[Data records]

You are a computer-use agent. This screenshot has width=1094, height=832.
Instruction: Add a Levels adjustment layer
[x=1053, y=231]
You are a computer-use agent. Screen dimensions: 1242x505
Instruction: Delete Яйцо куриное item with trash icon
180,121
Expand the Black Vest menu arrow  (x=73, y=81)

* * *

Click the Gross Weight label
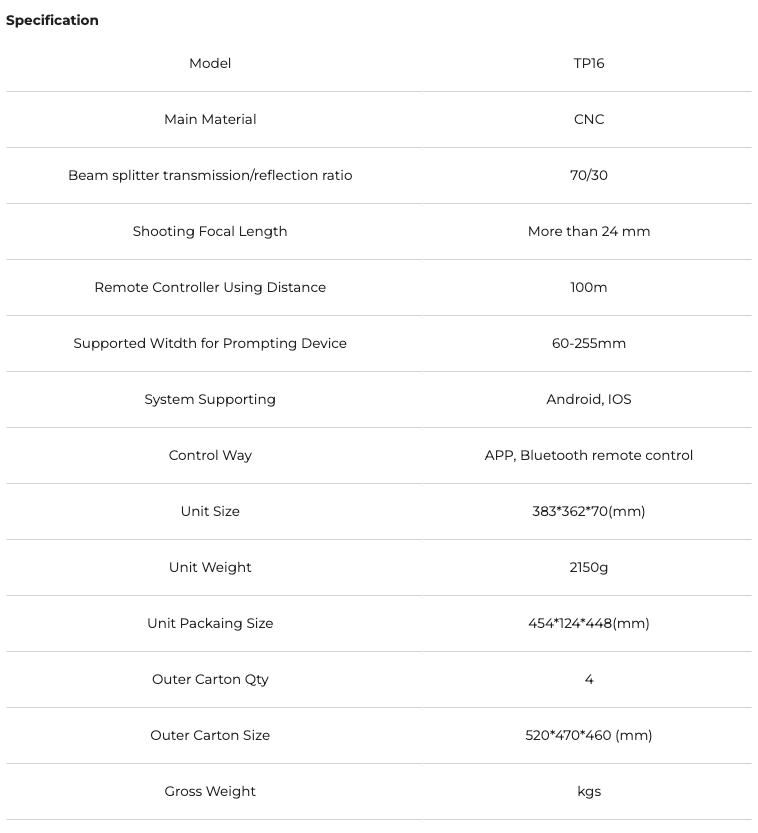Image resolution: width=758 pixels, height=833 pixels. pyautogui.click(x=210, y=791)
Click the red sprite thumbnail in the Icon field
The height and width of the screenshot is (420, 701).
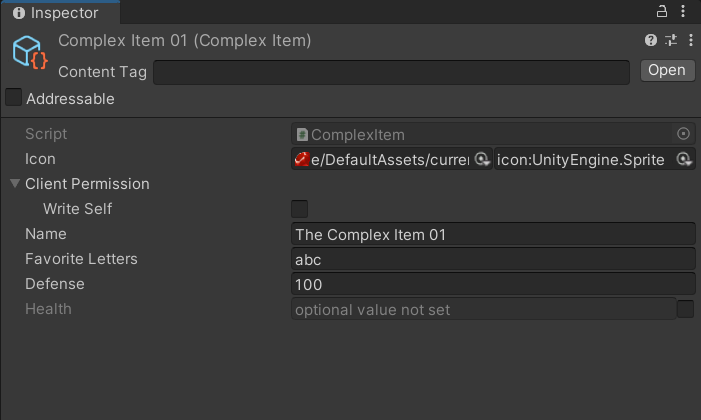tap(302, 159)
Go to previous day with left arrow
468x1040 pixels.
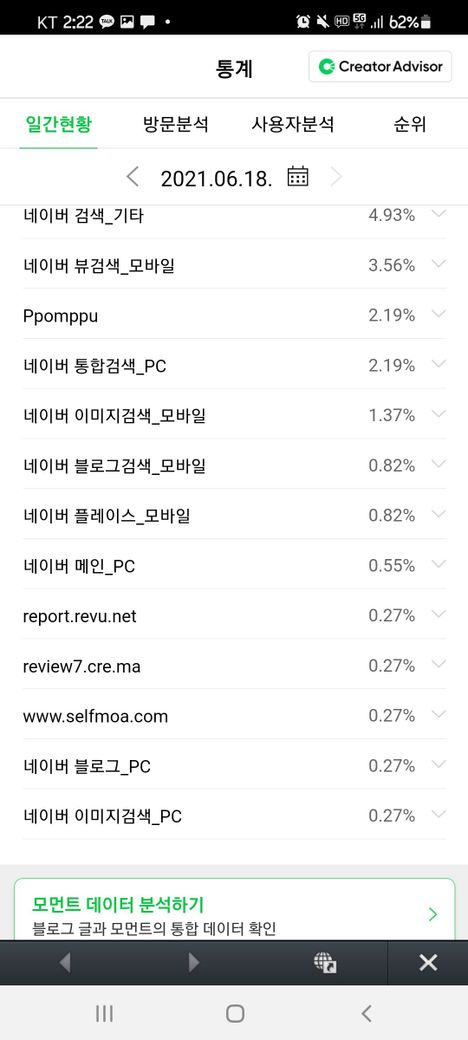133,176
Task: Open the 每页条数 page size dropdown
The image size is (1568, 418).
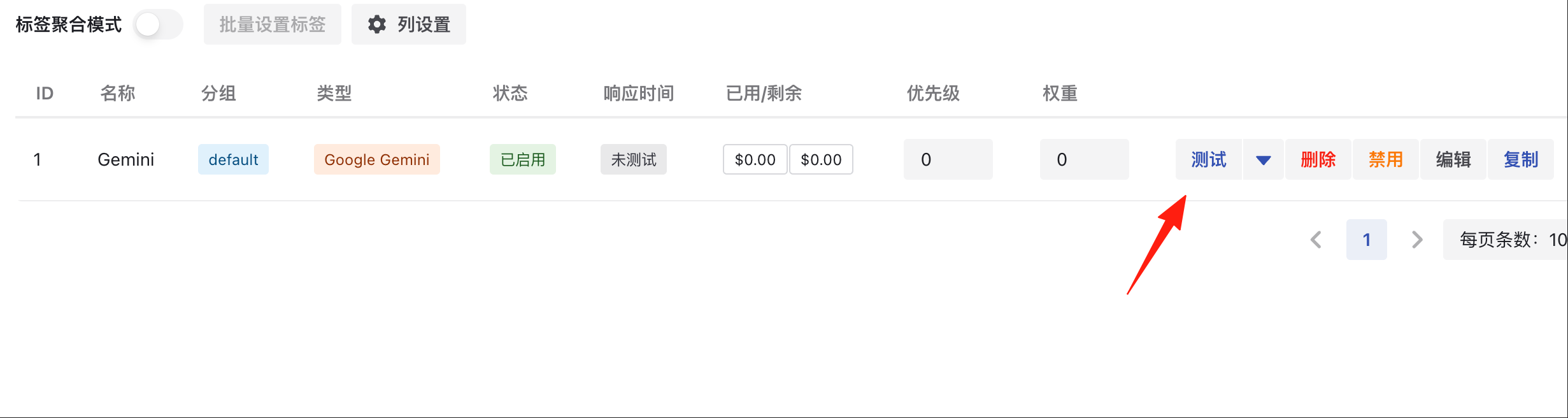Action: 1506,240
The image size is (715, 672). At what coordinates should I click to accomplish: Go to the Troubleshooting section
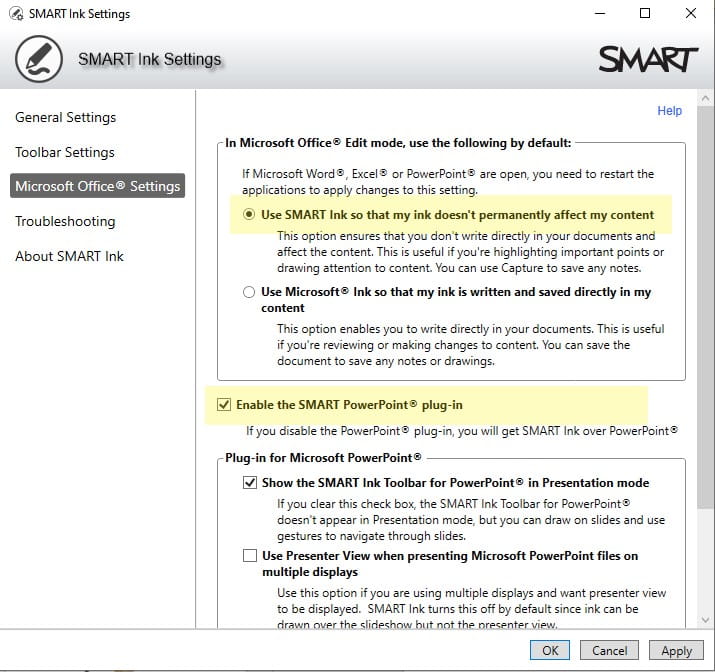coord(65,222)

[Exercise objective]: Rescale the click coordinates in the answers of the listing by multiplying each by 1.15 and rounding to whole numbers, with halves rounded up. Restate only the lines from the one containing "Task: Open the 每页条数 page size dropdown" through the one containing "coord(65,222)", including both, with the requests unchanged and the pictures omitted.

[Output for this task]:
Task: Open the 每页条数 page size dropdown
The image size is (1568, 418).
Action: 1732,276
The image size is (715, 672). At what coordinates should I click to accomplish: Go to the Troubleshooting section
coord(75,255)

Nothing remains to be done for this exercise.